Namun demikian, peradangan mungkin bertanggung jawab atas
prognosis yang buruk karena kondisi (komorbiditas) ini menunjukkan tingkat
peradangan kronis yang rendah. SARS-CoV-2 menggunakan host
angiotensin-converting enzyme 2 (ACE2) untuk entri seluler. ACE2 memiliki
beberapa karakteristik anti-inflamasi. Infeksi SARS-CoV-2 dapat memperburuk
keadaan inflamasi dengan mengurangi tingkat ekspresi ACE2 dengan
menginternalisasi reseptor.
Psoriasis dan dermatitis atopik
Psoriasis merupakan salah satu penyakit inflamasi kulit yang
signifikan, mempengaruhi 2% hingga 3% orang Barat dan 0,2% hingga 0,3% orang
Jepang. Psoriasis ditandai dengan peningkatan respons sel T helper (TH) 1 dan
TH 17 dan peningkatan ekspresi peptida anti-mikroba. Studi telah
mengidentifikasi hubungan antara psoriasis dan diabetes, obesitas, cardiovascular
disease (CVD), hyperglycemia, dan hypertension.

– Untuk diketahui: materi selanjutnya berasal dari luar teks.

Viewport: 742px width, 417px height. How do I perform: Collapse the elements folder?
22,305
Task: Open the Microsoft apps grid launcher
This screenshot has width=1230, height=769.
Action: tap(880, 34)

Pasien psoriasis dengan COVID-19 tidak ditemukan memiliki
peningkatan risiko rawat inap dibandingkan pasien dengan kondisi komorbiditas
(lainnya). Penjelasan yang masuk akal untuk pengamatan ini adalah ukuran sampel
yang kecil atau kekuatan statistik yang rendah. Kemungkinan lain adalah pasien
psoriasis menerima agen biologis dan anti-inflamasi dan imunosupresif, membuat
mereka kurang rentan terhadap peningkatan risiko COVID-19 yang parah.
Penelitian di Denmark melaporkan penurunan risiko rawat inap
dan kematian terkait COVID-19 di antara pasien dengan penyakit gastrointestinal
atau dermatologis. Selain itu, beberapa penelitian secara independen
menunjukkan bahwa pasien dengan psoriasis yang menggunakan biologis tidak
memiliki peningkatan risiko infeksi SARS-CoV-2.

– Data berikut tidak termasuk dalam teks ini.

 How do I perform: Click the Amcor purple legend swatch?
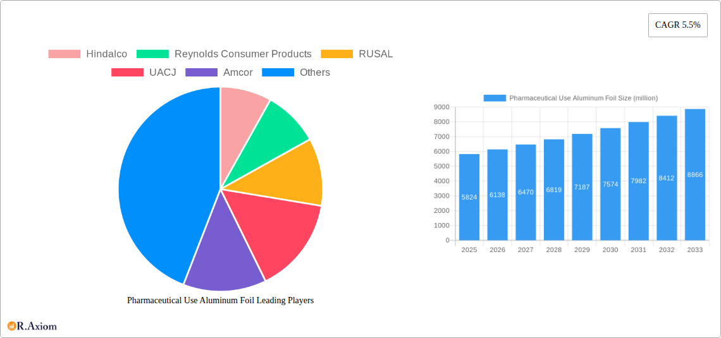201,73
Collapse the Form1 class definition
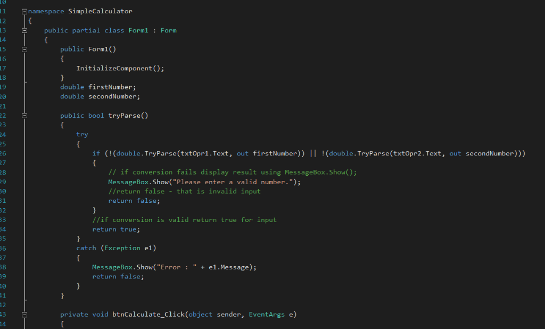 pyautogui.click(x=23, y=30)
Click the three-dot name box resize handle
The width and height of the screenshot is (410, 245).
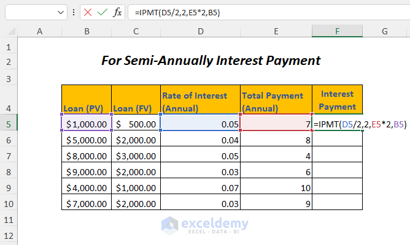click(x=74, y=12)
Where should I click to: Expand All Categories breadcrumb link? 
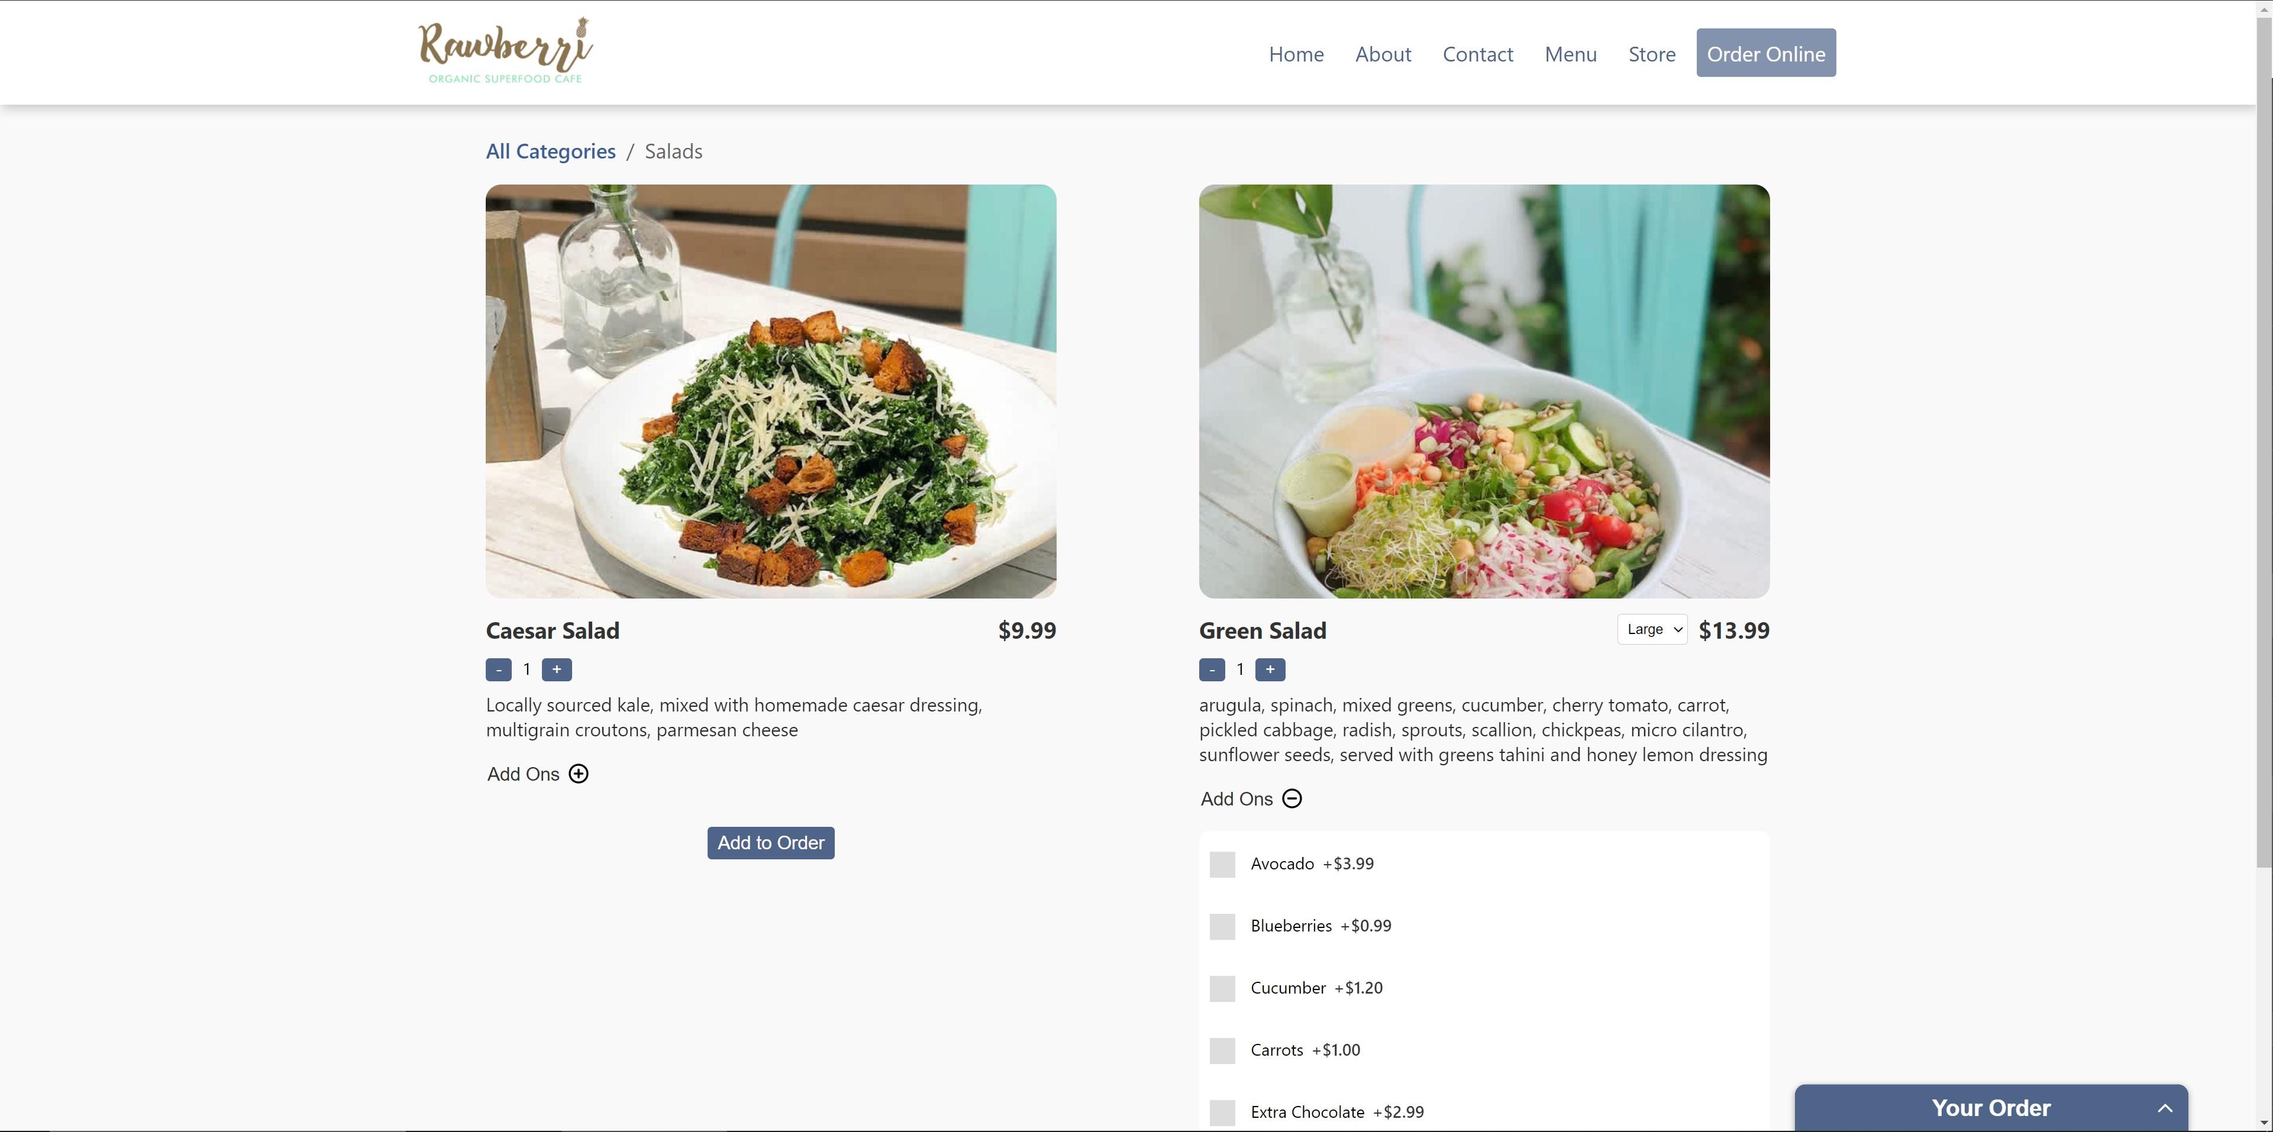pyautogui.click(x=550, y=149)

Apremilast adalah penghambat fosfodiesterase 4 yang menekan
peradangan dengan meningkatkan kadar cyclic adenosine monophosphate (cAMP). Beberapa
peneliti telah menunjukkan bahwa pasien psoriasis yang diobati dengan
apremilast memiliki risiko COVID-19 yang lebih rendah. Dermatitis atopik adalah
penyakit inflamasi kronis pada kulit. Hal ini sering dikaitkan dengan rinitis
alergi, alergi makanan, asma bronkial, dan konjungtivitis alergi.
Ada hasil yang beragam pada hubungan antara dermatitis
atopik dan COVID-19, dengan beberapa penelitian menunjukkan peningkatan risiko
COVID-19 yang parah dan yang lain melaporkan penurunan risiko. Dupilumab adalah
antibodi terhadap reseptor interleukin (IL)-4 yang mengembalikan kekebalan
menuju keadaan seimbang TH-1. Beberapa peneliti telah mengamati bahwa dupilumab
mengurangi risiko infeksi SARS-CoV-2.
Inhibitor Janus kinase
Janus Kinase (JAK) inhibitor adalah agen molekul kecil untuk
pengobatan dermatitis atopik dan psoriasis. Inhibitor JAK juga telah disetujui
untuk mengobati badai sitokin terkait COVID-19. Inhibitor JAK dapat memblokir
pensinyalan interferon, yang memengaruhi pertahanan inang terhadap virus.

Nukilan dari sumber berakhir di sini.